Measures of variability in data Part 2: standard deviations

Earlier I explained how to calculate and use statistical variance (See my post of Feb. 18, 2011: variance in statistics.). I used as an example patent applications handled by a group of law firms. To solve the problem that variance figures aren’t natural, they are squared, statisticians compute the square root of the figure, easily done on a spreadsheet, which translates it back to the everyday unit: patents prosecuted. In statistical-speak the standard deviation, as it is called, is simply the square root of the variance.

Standard deviation is the most common statistic to describe how spread out are the values in a data set.
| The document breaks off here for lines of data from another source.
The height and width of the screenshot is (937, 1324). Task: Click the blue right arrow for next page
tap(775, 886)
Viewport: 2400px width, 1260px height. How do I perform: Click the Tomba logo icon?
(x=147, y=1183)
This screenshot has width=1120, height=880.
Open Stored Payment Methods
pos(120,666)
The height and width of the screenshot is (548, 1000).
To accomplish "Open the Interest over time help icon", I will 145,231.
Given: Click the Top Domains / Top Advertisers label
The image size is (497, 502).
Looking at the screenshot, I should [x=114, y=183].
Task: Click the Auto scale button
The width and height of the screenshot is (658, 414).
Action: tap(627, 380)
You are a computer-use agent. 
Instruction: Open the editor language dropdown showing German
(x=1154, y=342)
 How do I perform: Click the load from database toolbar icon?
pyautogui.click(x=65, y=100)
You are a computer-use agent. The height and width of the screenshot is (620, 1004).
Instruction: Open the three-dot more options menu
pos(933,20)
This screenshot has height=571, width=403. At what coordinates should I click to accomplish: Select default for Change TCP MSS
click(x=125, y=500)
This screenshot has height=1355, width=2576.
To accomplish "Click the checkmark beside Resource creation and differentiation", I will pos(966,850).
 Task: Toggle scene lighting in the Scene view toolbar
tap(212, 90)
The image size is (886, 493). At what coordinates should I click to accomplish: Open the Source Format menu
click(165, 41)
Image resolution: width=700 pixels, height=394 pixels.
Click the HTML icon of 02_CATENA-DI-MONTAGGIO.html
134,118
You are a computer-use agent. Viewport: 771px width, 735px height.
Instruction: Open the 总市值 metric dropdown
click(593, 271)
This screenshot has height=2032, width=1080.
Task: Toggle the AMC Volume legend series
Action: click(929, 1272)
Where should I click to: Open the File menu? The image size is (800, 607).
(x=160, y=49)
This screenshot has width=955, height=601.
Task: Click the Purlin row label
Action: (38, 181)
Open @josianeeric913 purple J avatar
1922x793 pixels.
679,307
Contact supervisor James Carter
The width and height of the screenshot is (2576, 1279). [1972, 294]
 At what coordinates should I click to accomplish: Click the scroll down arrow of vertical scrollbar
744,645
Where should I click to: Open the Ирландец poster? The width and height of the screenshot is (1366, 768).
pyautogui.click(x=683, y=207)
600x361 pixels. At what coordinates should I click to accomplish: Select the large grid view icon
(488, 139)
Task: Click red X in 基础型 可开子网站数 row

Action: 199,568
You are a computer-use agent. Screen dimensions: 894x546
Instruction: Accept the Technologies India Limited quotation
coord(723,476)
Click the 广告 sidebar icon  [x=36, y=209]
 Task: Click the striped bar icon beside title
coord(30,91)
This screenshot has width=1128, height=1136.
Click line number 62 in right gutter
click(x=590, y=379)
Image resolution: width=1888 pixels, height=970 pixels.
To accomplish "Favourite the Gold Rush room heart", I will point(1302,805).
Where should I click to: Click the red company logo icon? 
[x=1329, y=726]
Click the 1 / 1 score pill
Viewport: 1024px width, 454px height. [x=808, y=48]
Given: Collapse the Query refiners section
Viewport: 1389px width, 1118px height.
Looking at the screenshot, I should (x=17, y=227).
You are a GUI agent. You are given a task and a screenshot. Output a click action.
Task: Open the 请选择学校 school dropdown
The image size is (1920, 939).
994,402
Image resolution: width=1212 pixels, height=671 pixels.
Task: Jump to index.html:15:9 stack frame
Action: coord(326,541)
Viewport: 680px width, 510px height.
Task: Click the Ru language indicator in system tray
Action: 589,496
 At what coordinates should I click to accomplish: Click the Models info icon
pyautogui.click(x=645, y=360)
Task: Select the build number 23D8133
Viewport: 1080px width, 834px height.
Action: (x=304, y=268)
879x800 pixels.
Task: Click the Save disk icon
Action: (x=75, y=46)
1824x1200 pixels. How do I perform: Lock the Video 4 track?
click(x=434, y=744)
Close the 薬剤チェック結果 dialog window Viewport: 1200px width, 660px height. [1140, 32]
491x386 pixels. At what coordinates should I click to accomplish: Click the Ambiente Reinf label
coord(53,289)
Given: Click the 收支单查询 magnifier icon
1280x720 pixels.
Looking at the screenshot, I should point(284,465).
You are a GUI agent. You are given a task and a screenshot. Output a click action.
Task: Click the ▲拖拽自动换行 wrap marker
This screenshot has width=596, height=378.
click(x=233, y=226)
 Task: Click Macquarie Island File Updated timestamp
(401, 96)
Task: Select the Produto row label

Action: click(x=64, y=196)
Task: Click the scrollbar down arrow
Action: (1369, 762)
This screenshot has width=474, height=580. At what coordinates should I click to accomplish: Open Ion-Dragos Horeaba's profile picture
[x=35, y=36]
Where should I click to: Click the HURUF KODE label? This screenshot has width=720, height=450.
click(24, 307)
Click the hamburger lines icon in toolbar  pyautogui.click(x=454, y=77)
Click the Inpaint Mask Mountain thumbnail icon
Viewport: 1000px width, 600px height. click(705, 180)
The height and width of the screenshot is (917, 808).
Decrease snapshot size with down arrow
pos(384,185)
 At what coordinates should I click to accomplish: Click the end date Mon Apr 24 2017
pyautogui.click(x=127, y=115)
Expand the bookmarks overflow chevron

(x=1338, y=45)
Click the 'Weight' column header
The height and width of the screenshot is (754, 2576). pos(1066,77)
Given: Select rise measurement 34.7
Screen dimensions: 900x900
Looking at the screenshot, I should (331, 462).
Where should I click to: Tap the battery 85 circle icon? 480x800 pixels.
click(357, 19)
Assuming a normal distribution of patents worked on, 68.2% of the firms will lie within one standard deviation on either side of the average number handled. One more standard deviation on either side accounts for 27.2 percent more of the firms; thus, 95.4 percent of all the firms will be between two standard deviations on either side of the average amount. With only ten firms, the distribution may be lumpy but if you were to imagine data on 100 patent firms, the familiar bell curve would start to be distinguishable.

Among other uses, as we shall see in a later post, standard deviations allow a general counsel to compare the degree of dispersion among two sets of unrelated members. For example, how do you compare the distribution of a law department’s patent firm output to the amounts of invoices received from those firms?